Cepal presents a comprehensive plan for Central America under Celac

Mexico-. Today, the Executive Secretary of the Economic Commission for Latin America and the Caribbean (ECLAC), Alicia Barcena, presented the Comprehensive Development Plan for Central America and Southern Mexico.

In a parallel celebration of the sixth CELAC summit, at the headquarters of the Ministry of Foreign Affairs, the official stated that the initiative includes 114 measures to reduce poverty, inequality, unemployment, migration, food security, climate change and security at a cost. $40 billion in five years.

What we address are the most important causes of poverty and migration such as insufficient growth, income inequality, risks of climate change with crop losses due to hurricanes and droughts, as well as family reunification, as the region has failed to absorb. He said.

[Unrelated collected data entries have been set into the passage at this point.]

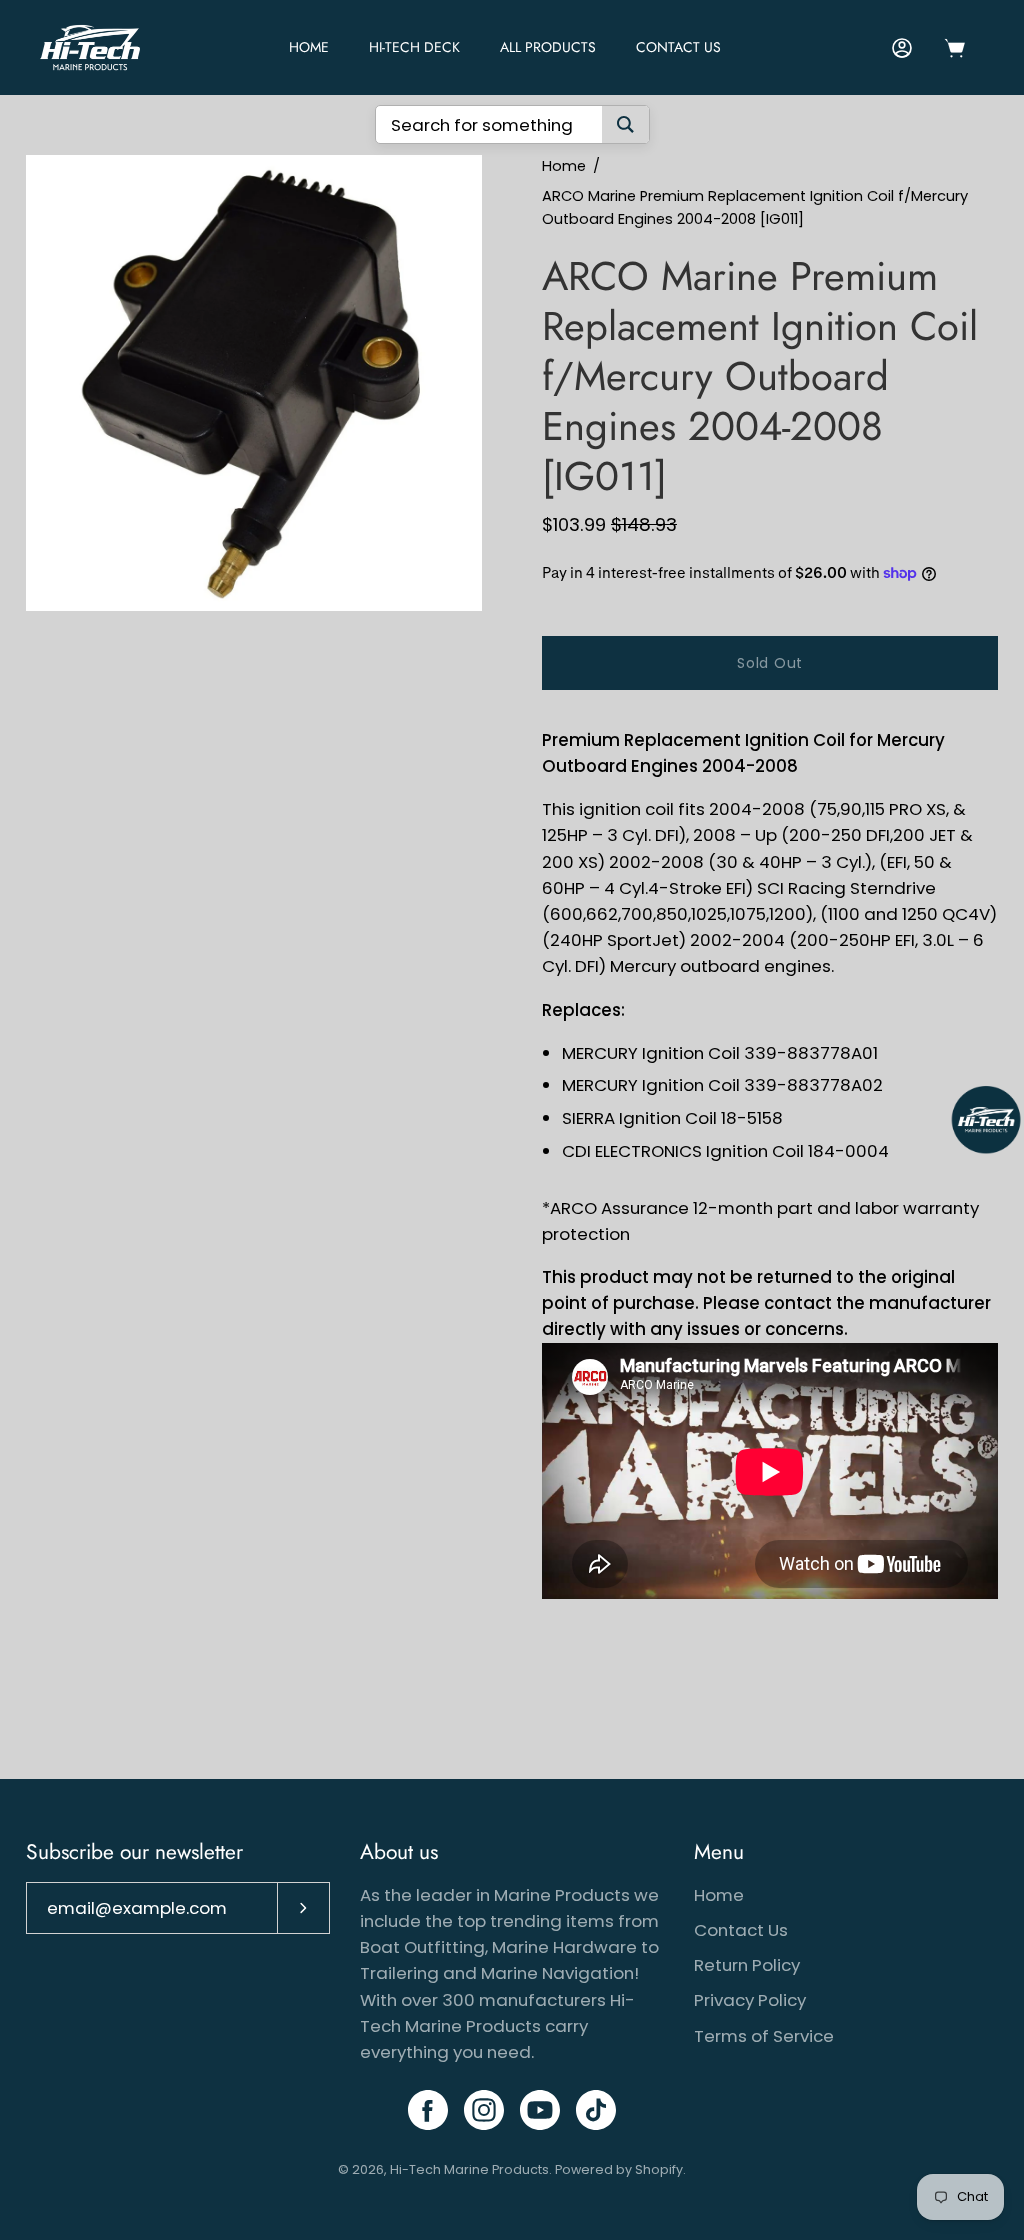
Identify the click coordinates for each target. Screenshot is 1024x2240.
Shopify (659, 2169)
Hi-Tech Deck (414, 47)
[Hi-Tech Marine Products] (90, 47)
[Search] (625, 124)
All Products (548, 47)
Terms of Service (764, 2036)
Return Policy (747, 1965)
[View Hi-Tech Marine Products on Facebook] (428, 2110)
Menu (719, 1852)
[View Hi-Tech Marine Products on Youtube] (540, 2110)
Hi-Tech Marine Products (469, 2169)
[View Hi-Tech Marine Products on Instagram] (484, 2110)
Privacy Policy (750, 2000)
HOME (309, 47)
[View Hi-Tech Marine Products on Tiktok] (596, 2110)
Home (564, 166)
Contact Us (678, 47)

He explained that women are the most suffering from unemployment rates in Central American countries, which is why he called for focusing on solving this problem, in addition to the fact that food security has been exacerbated by the ongoing drought caused by the change. From the system in the rain.

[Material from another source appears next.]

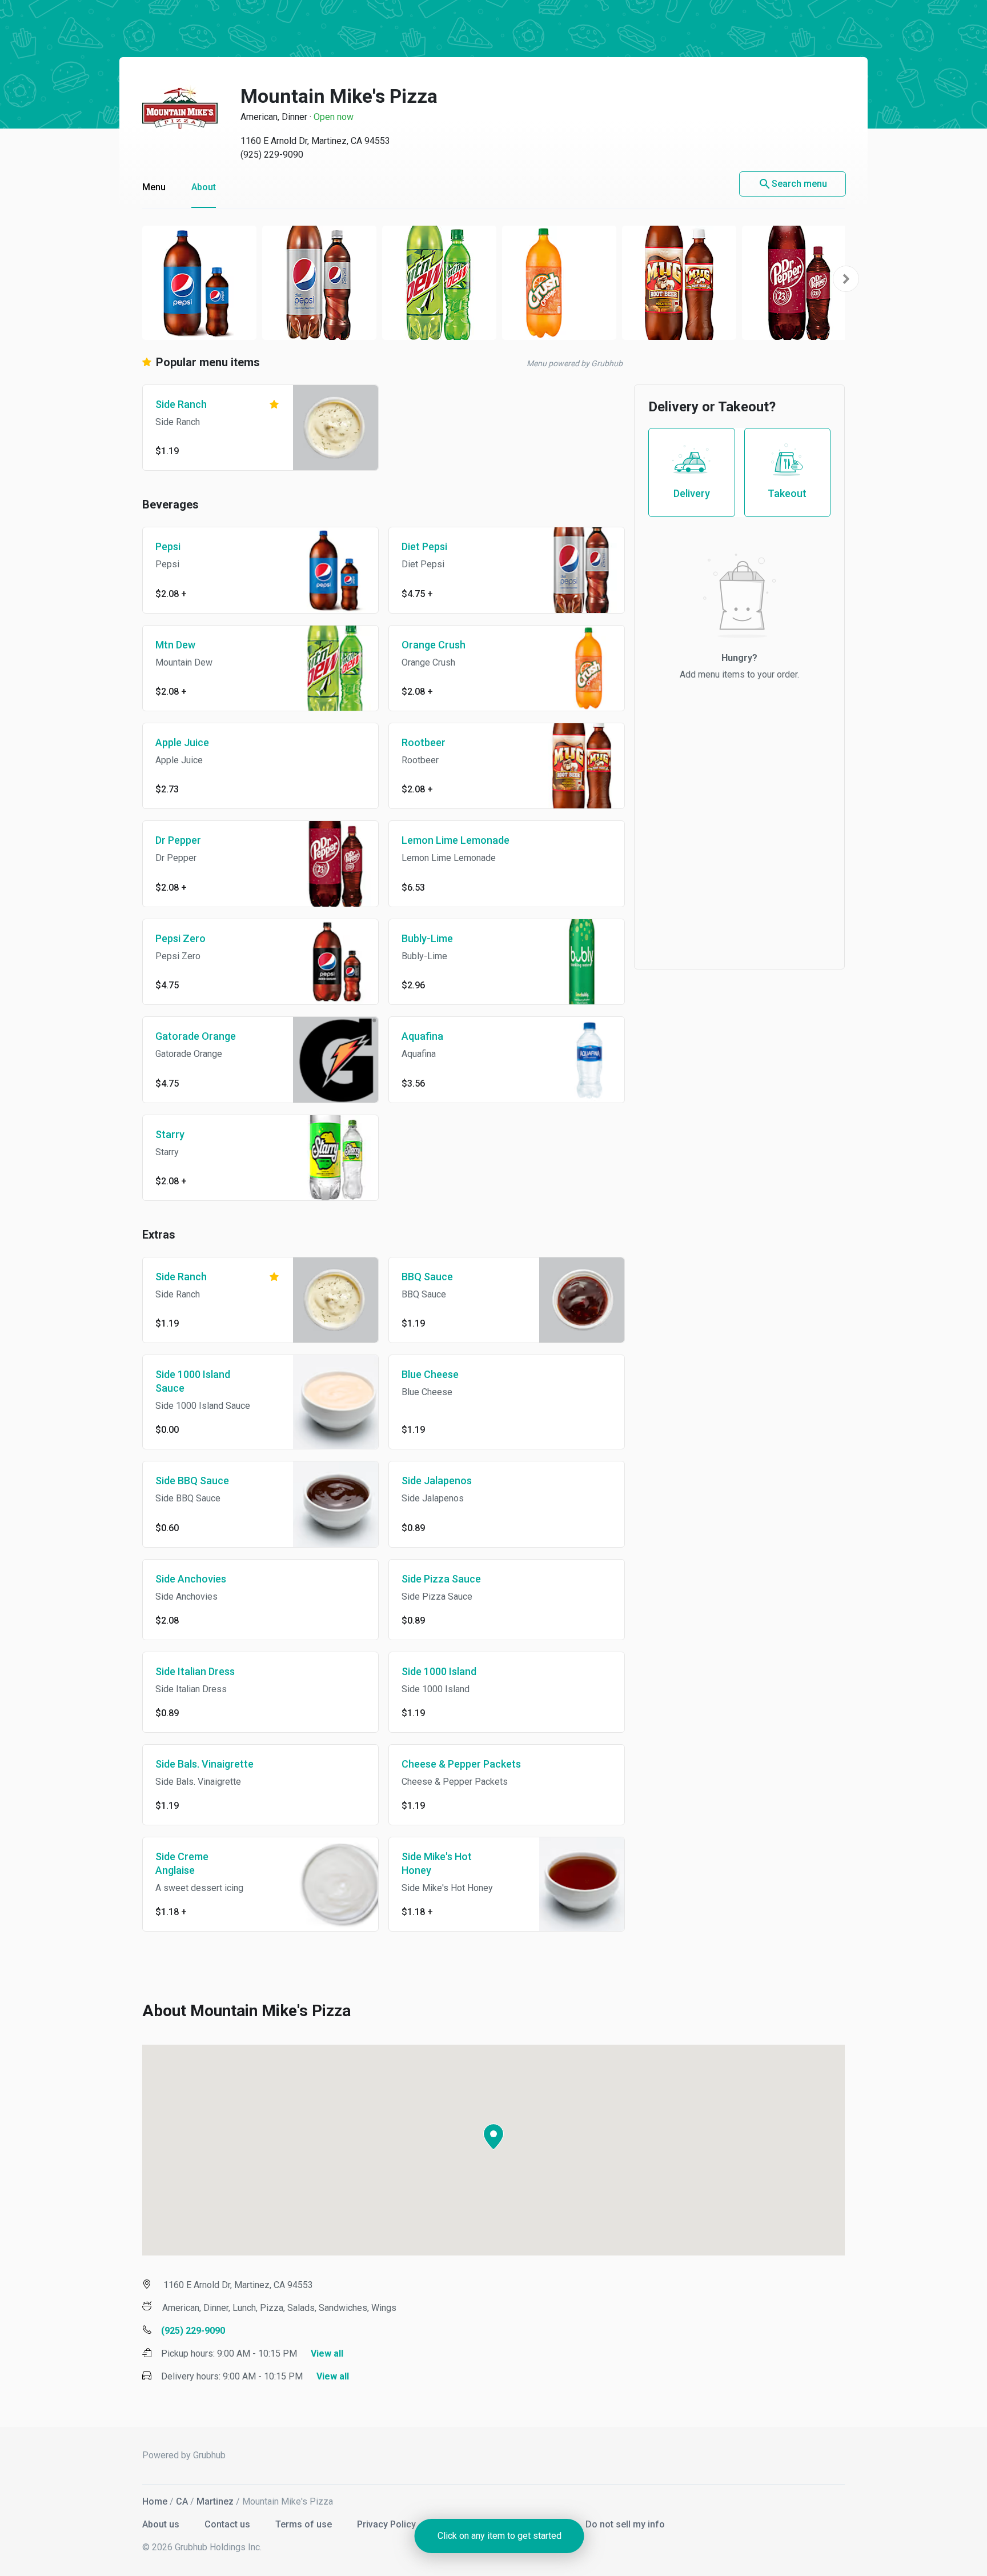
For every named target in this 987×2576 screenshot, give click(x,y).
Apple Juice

The Executive Secretary of the Economic Commission for Latin America and the Caribbean considered that today there is a detailed diagnosis, a short and medium-term plan, an implementation strategy and a financing proposal, although she said that Mexico should buy more from Central America.

Barcena commented that the proposal is to create a development zone where mobility is an option rather than an obligation, while the plan should help link social cohesion with growth, since there is very little trade within the zone, because, for example, coffee has to come from those countries and it is not As well.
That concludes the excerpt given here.